SUPPLIED TEXT
Holy Crap. Water Really does Spin in Opposite Directions in the North and South Hemispheres

The idea that water drains in opposite directions in the northern and southern hemispheres has been going around for years. Everyone from PBS and the BBC, to The Simpsons and Obi Wan himself have weighed in on the debate. But amazingly, they’ve all been wrong – and so was I.

In their latest, and perhaps most epic collaboration to date, science communicators Destin of Smarter Every Day and Derek Muller of Veritasium joined forces to settle the score, once and for all. Not only do the two cross-continental videos bring together some of our favorite YouTubers, but thanks to the editing wizardry of Gordon McGladdery, they were made to be played simultaneously. The result is something I’ve never seen before (even better if viewed on two devices), so bust out your gear, press play, and get ready for a double dose of science.


To unravel this mystery, Destin and Derek set up the exact same experiment in both hemispheres: first, in Sydney, Australia (34-degrees-south latitude), and then two-years later in Huntsville, Alabama (34-degrees-north latitude). In each location, a 1.5 meter (5 ft) kiddie pool was filled with water, left to settle, and drained. Surprisingly, the water actually did whirl in different directions.

The experiment revolves around the Coriolis effect, a force caused by the rotation of the Earth on its axis. This effect causes hurricane winds to rotate counter-clockwise in the northern hemisphere, and clockwise in the southern hemisphere, so in theory, it should do the same to draining water. But as we’ve seen time and time again in past experiments, it doesn’t.  So, what’s going on?

Data lines
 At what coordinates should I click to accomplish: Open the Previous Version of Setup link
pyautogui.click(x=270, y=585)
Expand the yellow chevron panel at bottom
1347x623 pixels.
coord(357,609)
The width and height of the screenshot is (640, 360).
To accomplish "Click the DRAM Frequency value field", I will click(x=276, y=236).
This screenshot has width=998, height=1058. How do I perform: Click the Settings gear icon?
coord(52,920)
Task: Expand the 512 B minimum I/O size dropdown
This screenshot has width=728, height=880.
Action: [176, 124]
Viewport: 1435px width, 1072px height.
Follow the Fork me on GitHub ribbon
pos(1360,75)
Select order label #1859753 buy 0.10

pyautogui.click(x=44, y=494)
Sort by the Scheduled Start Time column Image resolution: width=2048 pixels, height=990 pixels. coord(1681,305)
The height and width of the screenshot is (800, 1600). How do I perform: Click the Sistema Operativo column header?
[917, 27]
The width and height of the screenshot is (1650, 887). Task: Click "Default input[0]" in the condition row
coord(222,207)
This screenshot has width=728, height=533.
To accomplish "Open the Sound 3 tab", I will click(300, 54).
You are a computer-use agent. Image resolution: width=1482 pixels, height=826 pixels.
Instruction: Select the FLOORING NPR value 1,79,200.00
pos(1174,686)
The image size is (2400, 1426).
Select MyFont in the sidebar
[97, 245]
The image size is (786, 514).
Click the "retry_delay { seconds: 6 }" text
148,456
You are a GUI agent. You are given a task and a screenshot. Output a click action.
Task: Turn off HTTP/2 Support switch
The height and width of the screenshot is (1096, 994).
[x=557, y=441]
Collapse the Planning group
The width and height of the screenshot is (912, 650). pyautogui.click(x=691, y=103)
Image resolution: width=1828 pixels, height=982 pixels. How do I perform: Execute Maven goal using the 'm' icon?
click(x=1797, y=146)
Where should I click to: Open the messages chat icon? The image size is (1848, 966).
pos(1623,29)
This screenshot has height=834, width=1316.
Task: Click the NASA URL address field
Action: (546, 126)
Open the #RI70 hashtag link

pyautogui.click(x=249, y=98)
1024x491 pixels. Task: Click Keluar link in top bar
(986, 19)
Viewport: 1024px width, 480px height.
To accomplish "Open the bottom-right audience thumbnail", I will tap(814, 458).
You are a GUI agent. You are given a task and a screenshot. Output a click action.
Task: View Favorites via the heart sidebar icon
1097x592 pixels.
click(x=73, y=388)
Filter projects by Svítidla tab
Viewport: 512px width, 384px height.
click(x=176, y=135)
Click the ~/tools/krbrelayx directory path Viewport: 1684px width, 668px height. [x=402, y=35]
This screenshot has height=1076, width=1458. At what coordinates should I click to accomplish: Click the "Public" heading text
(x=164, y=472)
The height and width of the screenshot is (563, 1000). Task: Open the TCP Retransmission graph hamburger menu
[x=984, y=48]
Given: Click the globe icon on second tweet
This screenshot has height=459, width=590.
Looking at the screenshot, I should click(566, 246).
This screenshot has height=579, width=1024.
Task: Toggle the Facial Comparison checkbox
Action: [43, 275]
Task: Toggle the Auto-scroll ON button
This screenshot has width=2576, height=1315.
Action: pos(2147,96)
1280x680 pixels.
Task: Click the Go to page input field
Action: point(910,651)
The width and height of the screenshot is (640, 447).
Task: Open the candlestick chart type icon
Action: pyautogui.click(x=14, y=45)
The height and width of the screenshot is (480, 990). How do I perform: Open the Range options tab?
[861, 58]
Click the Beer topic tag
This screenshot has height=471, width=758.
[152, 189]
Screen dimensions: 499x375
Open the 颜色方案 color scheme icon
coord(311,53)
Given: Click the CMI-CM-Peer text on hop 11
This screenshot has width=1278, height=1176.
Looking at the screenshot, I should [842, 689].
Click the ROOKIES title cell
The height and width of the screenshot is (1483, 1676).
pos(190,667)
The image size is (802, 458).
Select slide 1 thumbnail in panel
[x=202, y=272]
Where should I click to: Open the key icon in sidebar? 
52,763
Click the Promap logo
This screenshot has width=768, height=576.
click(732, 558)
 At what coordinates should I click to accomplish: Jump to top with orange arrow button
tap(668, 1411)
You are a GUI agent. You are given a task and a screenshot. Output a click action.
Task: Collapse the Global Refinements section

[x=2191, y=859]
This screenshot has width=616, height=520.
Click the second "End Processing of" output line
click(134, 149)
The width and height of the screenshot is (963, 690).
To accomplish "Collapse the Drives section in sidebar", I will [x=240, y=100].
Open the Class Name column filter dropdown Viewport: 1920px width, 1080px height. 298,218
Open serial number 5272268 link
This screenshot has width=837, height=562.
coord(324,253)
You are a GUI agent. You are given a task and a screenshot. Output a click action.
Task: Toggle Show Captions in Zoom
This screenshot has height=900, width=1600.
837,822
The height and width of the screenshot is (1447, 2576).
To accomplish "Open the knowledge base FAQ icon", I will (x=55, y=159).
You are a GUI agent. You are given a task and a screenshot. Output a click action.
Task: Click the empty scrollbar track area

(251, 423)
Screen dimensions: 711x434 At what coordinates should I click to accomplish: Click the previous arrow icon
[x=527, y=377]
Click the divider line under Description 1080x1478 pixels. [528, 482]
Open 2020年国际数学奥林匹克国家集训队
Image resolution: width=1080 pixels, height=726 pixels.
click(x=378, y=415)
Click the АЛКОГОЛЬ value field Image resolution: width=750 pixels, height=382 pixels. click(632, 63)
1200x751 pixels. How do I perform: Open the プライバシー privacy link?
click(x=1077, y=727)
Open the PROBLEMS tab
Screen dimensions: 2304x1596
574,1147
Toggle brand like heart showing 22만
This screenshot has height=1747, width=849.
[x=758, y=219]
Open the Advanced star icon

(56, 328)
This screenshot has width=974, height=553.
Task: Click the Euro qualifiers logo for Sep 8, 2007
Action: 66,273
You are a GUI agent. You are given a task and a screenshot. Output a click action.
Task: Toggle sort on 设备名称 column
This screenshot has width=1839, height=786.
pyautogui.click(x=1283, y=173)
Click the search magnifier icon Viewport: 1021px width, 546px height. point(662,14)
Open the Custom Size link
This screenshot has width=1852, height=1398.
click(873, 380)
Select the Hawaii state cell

PROBLEMS TO WORK ON
1/ According to the article about draining water, why should water in theory drain in different directions in the two hemispheres? Answer in one to three sentences.
2/ Say whether each statement agrees with the article about draining water, answering yes or no and quoting the deciding words: (a) The Sydney experiment was carried out two years after the one in Huntsville. (b) The pool used in each location measured 1.5 meters. (c) The Coriolis effect is caused by the Earth rotating on its axis.
3/ Write what comes next in the article about draining water, picking up after its last sentence.
The data shown here comes from a separate source unrelated to the text.

TASK RESPONSES
1/ The Coriolis effect, a force caused by the Earth's rotation on its axis, makes hurricane winds rotate counter-clockwise in the northern hemisphere and clockwise in the southern hemisphere. In theory, the same effect should act on draining water.

2/
(a) No: "first, in Sydney, Australia (34-degrees-south latitude), and then two-years later in Huntsville, Alabama"
(b) Yes: "a 1.5 meter (5 ft) kiddie pool was filled with water"
(c) Yes: "a force caused by the rotation of the Earth on its axis"

3/
The problem with most previous attempts, the team explains, isn’t actually the science, but the experiments themselves. For starters, most toilets have jets under the rim, which determine direction of flow. So conducting a Coriolis experiment in your porcelain throne is automatically a no-go. “And in any container of water,” adds Muller, “there’s always going to be some kind of angular momentum – meaning the water isn’t going to be perfectly still [to begin with].”

The Earth rotates one time every 24 hours, but the water in your sink or bathtub makes a rotation in just a few seconds. That water is spinning ten thousand times faster than Earth, which minimizes the Coriolis effect’s visibility. This means even small ripples, like the ones caused by reaching your hand in to pull the drain plug, are enough to mask it completely.

By using a valve to open the drain in their pools, Muller and Destin created a situation where no forces were acting on the water, save for the one exerted by our big blue dot. “You can see what a tiny little effect it is, and what extreme lengths we had to go to, to see it,” says Muller. “But it’s real, it’s freaking there!” adds Destin with a laugh.

Slow clap, guys. Slow effing clap.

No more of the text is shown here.